De nom, vous ne connaissez pas le héros, mais vous ferez vite le lien entre lui et un autre héros...
THE VCS
HISTOIRE DEUX : 1980
AMERICAN DREAM
EPISODE I : Clandestinité massive...
Le communisme cubain de Fidel Castro enclenche une vague d´immigration massive en 1980 principalement. En plus de leur famille, le dictateur oblige les possesseurs de bateaux s´en allant aux Etats-Unis, à emmener la pègre des prisons de l´île. C´est un « trafic juteux » pour les passeurs comme Troy (un ami de Marty).
Aujourd´hui, ce passeur grimpe dans son yola. Il s´équipe de son scorpion et va au large de Vice City. Des bateaux arrivent en masse et Troy joue aux pirates, il aborde les embarcations des honnêtes gens, les tuent tous sans exception puis les dépouille de leurs biens, argent, bijoux, mais les immigrés sont, en partie, tous pauvres, le butin est alors limite. Cette raclure de Troy est capable d´attaquer le tiers des bateaux cubains arrivant à Vice.
C´est de la façon la plus idiote possible qu´un cubain échappe à cet « ouragan », Paco Jovengo, croit y passer, Troy le met en joue, presse la détente mais rien ne se passe !
Troy : « MERDE, MERDE, ET MERDE ! »
Paco : « No me mata por favor ! »
Troy : « Quoi ? Je piges quedal ! »
C´est alors que cet idiot de passeur à une idée !
Troy : « Hi hi ! Tu vas bosser pour moi ? »
Paco : « No entiendo ! »
Troy : « Heu ! Trabajar para mi ? »
Paco : « Soy de acuerdo contigo. »
Troy : « Bueno ! Mon accent doit être horrible ! »
Les deux nouveaux acolytes remontent dans le yola et repartent vers Vice City, une fois au port, le bateau est interpellé par trois flics dans un bateau.
Troy (en sautant à l´eau) : « Ho non v´la les condés ! Y m´auront pas ! »
Reefer (police) : « Les mains en l´air ! »
Troy réussi à s´en tirer, mais Paco se fait coffrer.
Flic : « C´est quoi ton nom l´étranger ? »
Paco : « Jovengo ! »
Flic : « Envoyez moi ce macaque en camp de regroupement ! »

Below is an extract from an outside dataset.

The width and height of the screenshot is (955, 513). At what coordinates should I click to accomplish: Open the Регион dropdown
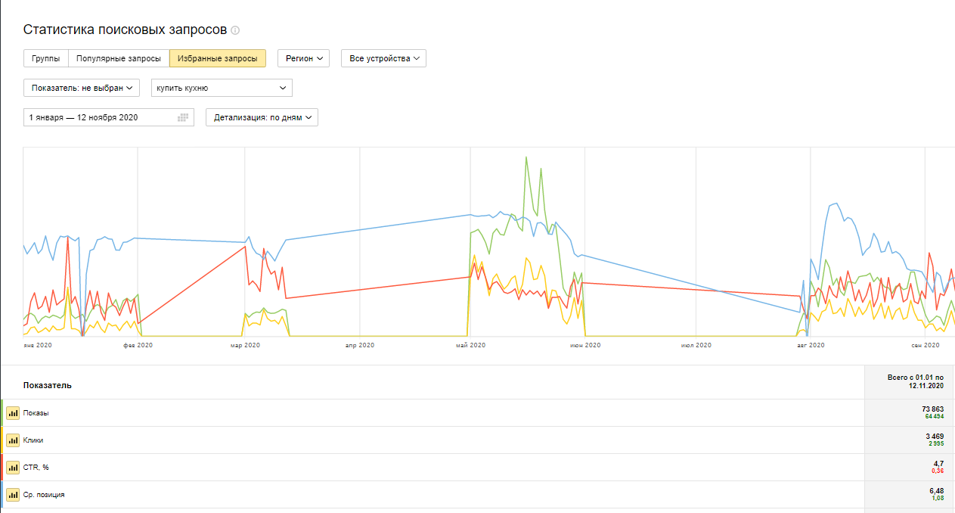tap(303, 58)
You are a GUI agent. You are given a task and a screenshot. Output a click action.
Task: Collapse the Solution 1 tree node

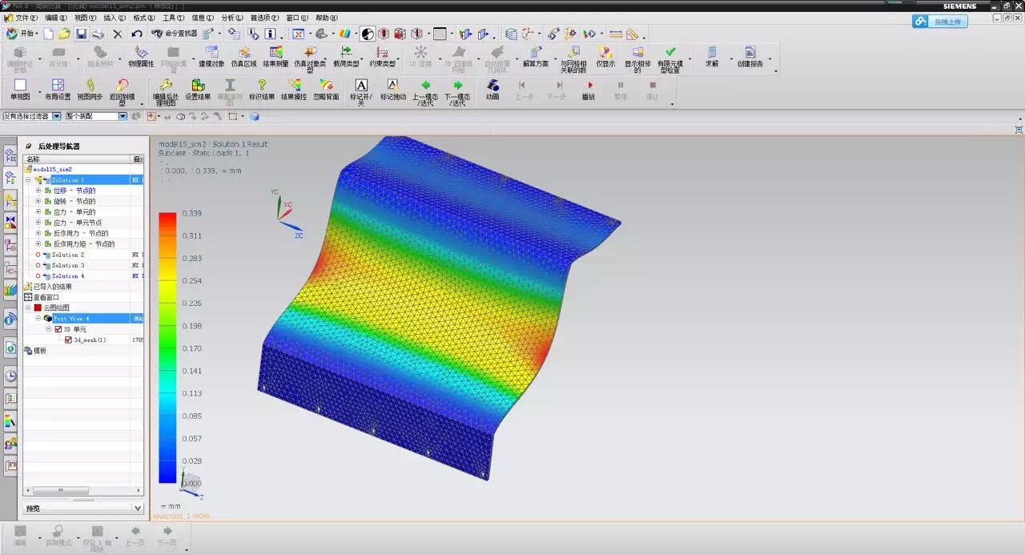(x=28, y=180)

La police l´envoie dans le camp de réfugiés cubains, s´étendant du chantier naval aux barrières d´entrée de Vice Port, et sur tout le parking des poids lourds de la zone. Ce camp comporte plus de six cent réfugiés tassés comme des sardines, la vie y est difficile, et la nourriture est toujours la même : du poulpe.

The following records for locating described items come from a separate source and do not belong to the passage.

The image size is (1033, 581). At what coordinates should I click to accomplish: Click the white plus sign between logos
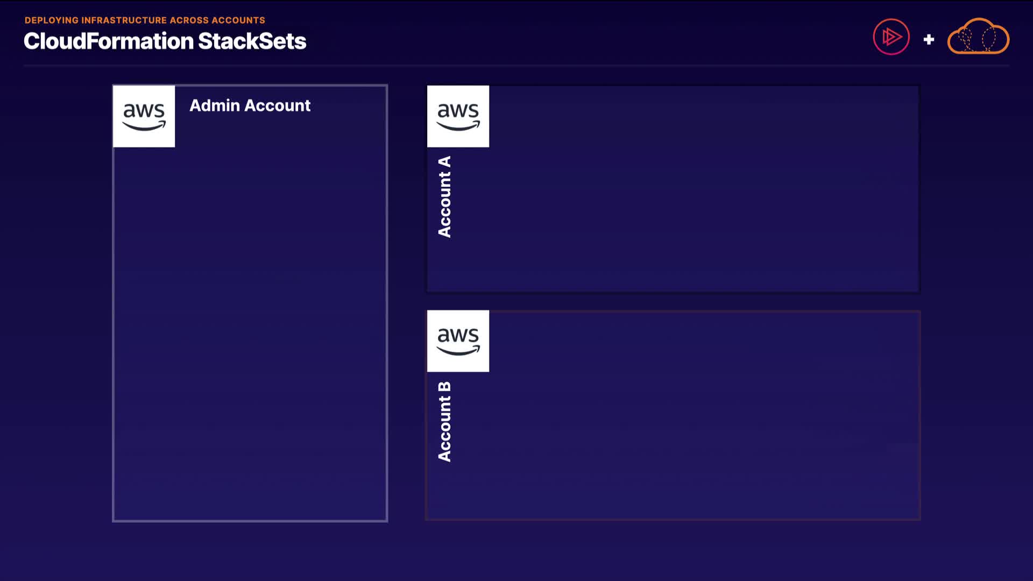(x=929, y=39)
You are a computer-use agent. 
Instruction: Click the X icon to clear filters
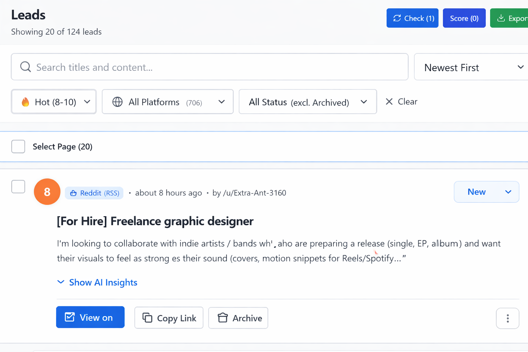pyautogui.click(x=389, y=101)
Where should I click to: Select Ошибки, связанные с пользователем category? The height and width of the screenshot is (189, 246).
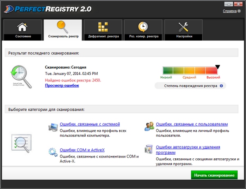pos(191,124)

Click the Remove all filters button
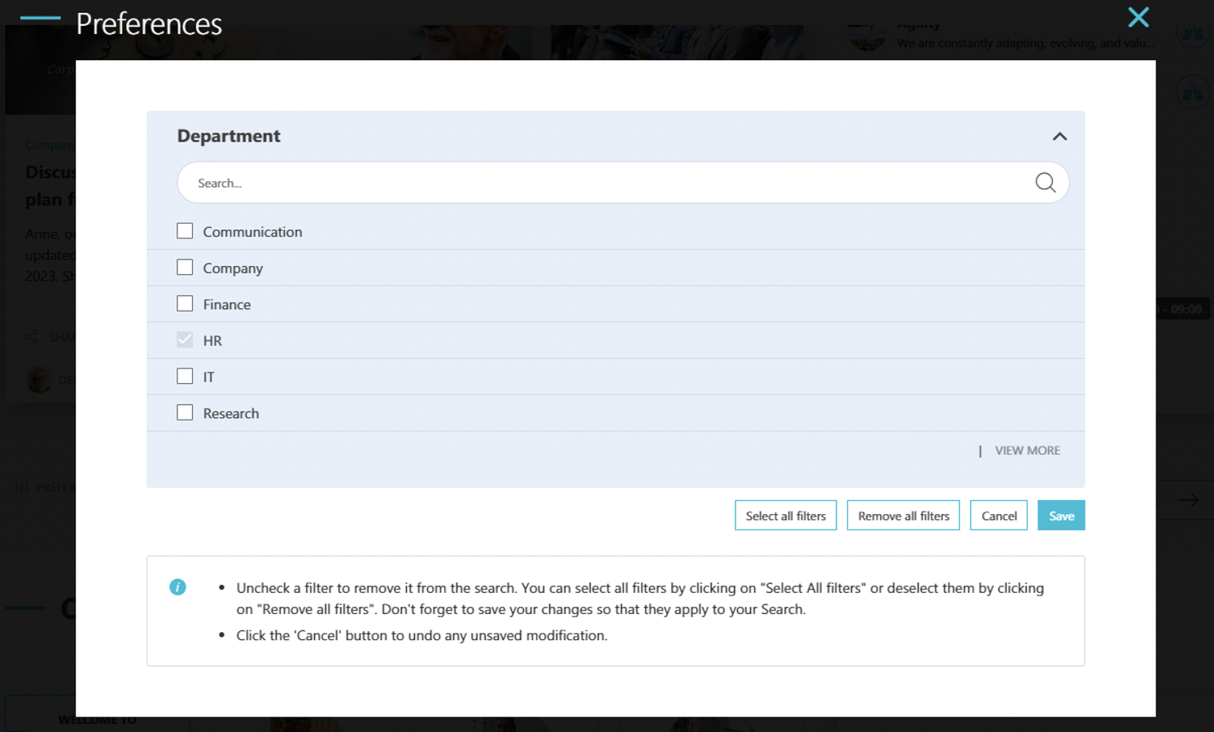coord(903,515)
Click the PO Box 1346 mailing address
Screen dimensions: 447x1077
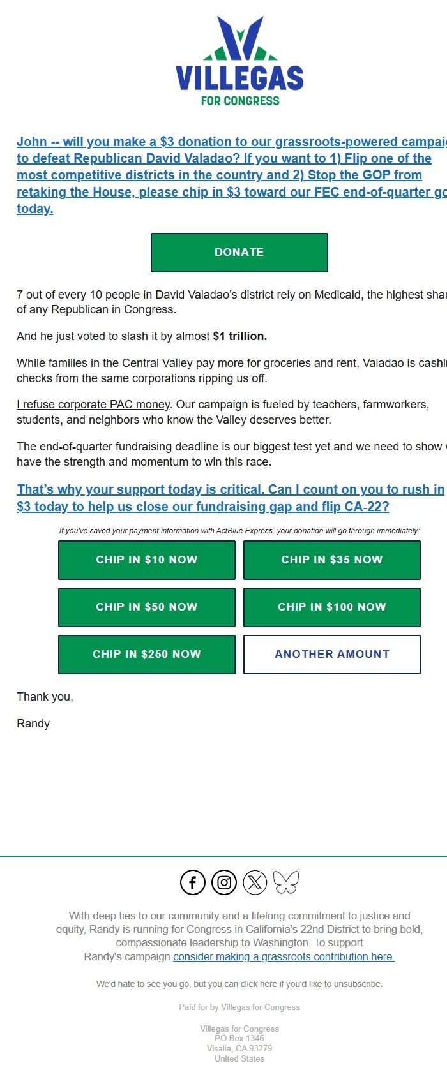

Deux mois ont passé, et Paco parle davantage la langue américaine, mais conserve un accent et des expressions cubaines. Le maire, Alex Schrub, décide, en parallèle avec le gouvernement, d´intégrer totalement la population cubaine aux Etats-Unis. Les immigrés s´installent alors dans un quartier de Vice West, rebaptisé à l´occasion : Little Havana. Mais le chômage élevé pousse une grande partie des cubains en dessous du seuil de pauvreté, ceux qui réussissent aux USA partent de Little Havana pour Ocean Beach, voire le Centre. Ce nouveau quartier, étant pauvre, est alors exploité par les Cholos, un vieux gang de Vice. Les cholos rackettent les commerçants cubains, prostituent leurs femmes et utilisent leurs enfants pour le trafic de drogue. Mais les « cubanos » ne tardent pas à se rebeller et fondent le gang des cubains, et c´est le fils de Robina, très connu à Cuba pour ses actes dans les sixties, qui est désigné à la tête de la bande. Cet homme se nomme Umberto, mais il n´a pas les mêmes capacités que son paternel.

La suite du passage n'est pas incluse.